The sister of Seung-Hui Cho, the Virginia Tech shooter, issued a long statement in behalf of the family. Among many things she says, “We are humbled by this darkness. We feel hopeless, helpless and lost. This is someone that I grew up with and loved. Now I feel like I did not know this person.” His family didn’t know him.  The Virginia Tech community didn’t know him. His roommates didn’t know him. None of them knew there was a spiritual storm raging in him which turned him into a weapon of mass destruction for 32 dead and 31 wounded students. A convenient culture of pretense on the part of parents, brothers and sisters, classmates and administrators lay partly at the roots of the massacres at Columbine and Virginia Tech.

 

“Alleluia, I am a good parent.  I know my kids.” I know whether they are taking drugs or are having irresponsible and uncommitted sex.  Good shepherd that I am, I know all this not because I’ve been snooping but because I spend  prime time with them.  In prime time I get to know my kids, and they get to know me. And if I don’t have prime time for them, I make prime time, because anything less is too dangerous, too disastrous and too expensive, as the parents of those two kids from Littleton, and as the sister and family of the Virginia Tech shooter well know.

Conclusion

A magnificent shepherd

Some of us senior citizens live in the glow of the days of that great shepherd of the church, good Pope John XXIII.  He was born poor in 1881 in a little Italian village called Bergamo Sotto il Monte (Bergamo at the Foot of the Mountain) and was baptized Angelo Giuseppe Roncalli.  Though he was born at the foot of the mountain, he made it to the top. On Oct. 28, 1958, the College of Cardinals elected him to the throne of Peter, and he took the name of John XXIII. On the day of his coronation (they crowned popes in those days), Nov. 4, 1958, against all tradition he rose to deliver the homily. “Different people,” he said, “have different ideas about what the new pope should be. Some think he should be a good diplomat or a great scholar or a well-liked statesman. The new pope," John said, "has in mind the example of the Jesus the Good Shepherd who came not to be served but to serve.”  The very next day he put his money where his mouth was. He sped out through elaborate Vatican gates to visit aging priests in nursing homes. He visited prisoners in a Roman jail, because his Lord said, “I was in prisoner and you visited me” (Mt 25:36).

 

That great shepherd led the church as it had never been led for a very long time.  He walked up front of us, and we, the church, ran enthusiastically after him. It was an exhilarating period in our Catholic lives.

 

That great shepherd also fed the church as it had never been fed for a very long time. He fed us with new bread baked at Vatican II (his great gift to us), and he invited us to become new wineskins to receive the Council’s new wine (Mk 2:22).

 

 

 

 



[1] Diaspora is a Greek word meaning dispersion.
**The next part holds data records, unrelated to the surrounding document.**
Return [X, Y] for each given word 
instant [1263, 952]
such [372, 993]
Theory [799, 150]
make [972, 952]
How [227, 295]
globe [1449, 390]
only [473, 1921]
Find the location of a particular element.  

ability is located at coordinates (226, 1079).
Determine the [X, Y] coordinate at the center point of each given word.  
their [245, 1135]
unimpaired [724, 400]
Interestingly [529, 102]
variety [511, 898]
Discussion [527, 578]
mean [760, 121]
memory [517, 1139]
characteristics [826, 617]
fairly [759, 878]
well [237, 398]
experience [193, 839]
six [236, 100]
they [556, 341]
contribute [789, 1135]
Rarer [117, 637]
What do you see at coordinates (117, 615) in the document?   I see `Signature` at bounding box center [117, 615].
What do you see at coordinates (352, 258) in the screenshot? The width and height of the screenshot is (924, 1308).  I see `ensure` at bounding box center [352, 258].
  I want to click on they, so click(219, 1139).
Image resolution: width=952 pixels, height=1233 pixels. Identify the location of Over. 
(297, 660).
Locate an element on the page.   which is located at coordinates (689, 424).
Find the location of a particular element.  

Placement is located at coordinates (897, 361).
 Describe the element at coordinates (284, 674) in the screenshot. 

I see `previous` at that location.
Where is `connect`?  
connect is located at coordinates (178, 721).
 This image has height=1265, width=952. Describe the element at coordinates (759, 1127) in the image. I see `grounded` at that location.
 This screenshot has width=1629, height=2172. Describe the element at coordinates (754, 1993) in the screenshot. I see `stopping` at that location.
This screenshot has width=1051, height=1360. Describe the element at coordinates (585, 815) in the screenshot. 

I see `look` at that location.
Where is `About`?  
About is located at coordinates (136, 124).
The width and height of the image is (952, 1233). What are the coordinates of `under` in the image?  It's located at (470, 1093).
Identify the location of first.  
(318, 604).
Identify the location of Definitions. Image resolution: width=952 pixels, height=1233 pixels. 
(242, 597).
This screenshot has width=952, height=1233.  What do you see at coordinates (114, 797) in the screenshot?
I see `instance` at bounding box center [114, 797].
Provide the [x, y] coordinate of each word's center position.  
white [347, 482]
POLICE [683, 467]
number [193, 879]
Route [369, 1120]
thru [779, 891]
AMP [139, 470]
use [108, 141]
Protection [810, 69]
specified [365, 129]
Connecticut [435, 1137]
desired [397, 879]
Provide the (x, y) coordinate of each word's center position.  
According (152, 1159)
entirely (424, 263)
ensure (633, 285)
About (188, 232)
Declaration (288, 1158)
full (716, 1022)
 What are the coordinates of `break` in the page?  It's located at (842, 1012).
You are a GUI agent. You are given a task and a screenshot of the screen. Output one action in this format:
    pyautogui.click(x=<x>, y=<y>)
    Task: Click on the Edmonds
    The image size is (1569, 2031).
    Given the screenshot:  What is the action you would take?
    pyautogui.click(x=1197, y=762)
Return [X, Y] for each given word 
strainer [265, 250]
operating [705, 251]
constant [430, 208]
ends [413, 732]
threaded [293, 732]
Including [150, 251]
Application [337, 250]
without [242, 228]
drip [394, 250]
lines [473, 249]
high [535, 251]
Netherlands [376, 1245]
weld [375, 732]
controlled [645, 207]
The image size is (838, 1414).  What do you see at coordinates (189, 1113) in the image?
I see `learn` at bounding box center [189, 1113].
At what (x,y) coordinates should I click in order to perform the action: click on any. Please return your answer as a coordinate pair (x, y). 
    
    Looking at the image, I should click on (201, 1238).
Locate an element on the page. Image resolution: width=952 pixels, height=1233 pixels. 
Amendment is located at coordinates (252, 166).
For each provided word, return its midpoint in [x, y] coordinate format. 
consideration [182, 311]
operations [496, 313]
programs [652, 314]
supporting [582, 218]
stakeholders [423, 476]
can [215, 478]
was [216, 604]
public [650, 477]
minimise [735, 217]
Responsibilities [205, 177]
Originally it referred to the settling of scattered colonies of Jews outside Palestine after the Babylonian exile. It’s now come to mean the migration or scattering of a people away from an established or ancestral homeland or parish!

[2] By “the unchurched” is especially meant not those who have left the church but those whom the church has left!

 

[3] The Latin word for shepherd is pastor, and it comes from the Latin verb pascor which means to feed as one feeds livestock.